This collection of scripts prepares data for the Hamburg Architecture project.
The data has been provided by Architekten- und Ingenieurkammer Hamburg and "Day of Architecture and Civil Engineering in Hamburg" event.
🔎 The script complexity arises due to variations in the layout and element locations across PDFs of previous years' projects. Separate scripts are necessary for each year to ensure accurate formatting and data extraction.
- go to parseNewData folder
- run
node index.js
to execute the script - the script will update finalProjects.json file with new projects and create a new json file with the current year's name in the json folder and add images to webp_images folder.
Optional:
To store the data in a database, create a model using Sequelize ORM and save it using the sequelize
and pg
packages. Refer to the populateDatabaseORM.js
file in helpers
folder for an example.
🔑 In geocodeAddresses.js, you can obtain the lat and lng coordinates for each project using the Google Maps API, which requires a Google Cloud Account and API Key for this project. Visit the Google Maps JavaScript API documentation for a guidance on how to get and set up your API key.

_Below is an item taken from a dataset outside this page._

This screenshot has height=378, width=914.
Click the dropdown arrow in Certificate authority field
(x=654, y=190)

🪛 To obtain translations for the project descriptions, you can utilise the Google Translate API. To do this, it is necessary for you to establish an API Key.
❗️ Make sure to save your sensitive information in the env file and use dotenv to establish secure connections between your server and database. Refer to the .env.example
file.
The data has been provided by Architekten- und Ingenieurkammer Hamburg.

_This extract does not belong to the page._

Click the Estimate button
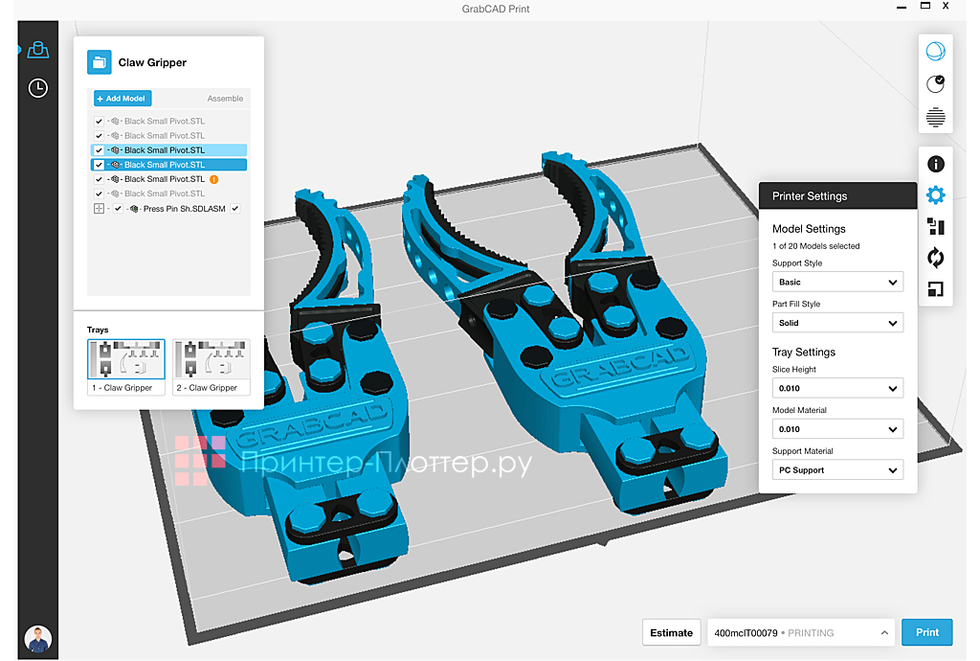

All image rights belong to the Architekten- und Ingenieurkammer Hamburg. Images downloaded from their program PDFs using PDF24 Tools.
Contributions to the data scraper application are welcomed. If you have any suggestions, bug reports, or feature requests, please feel free to submit an issue or a pull request. 👋🏼
This project is released under the MIT License, so you are free to use, modify, and redistribute the code under the terms of the license.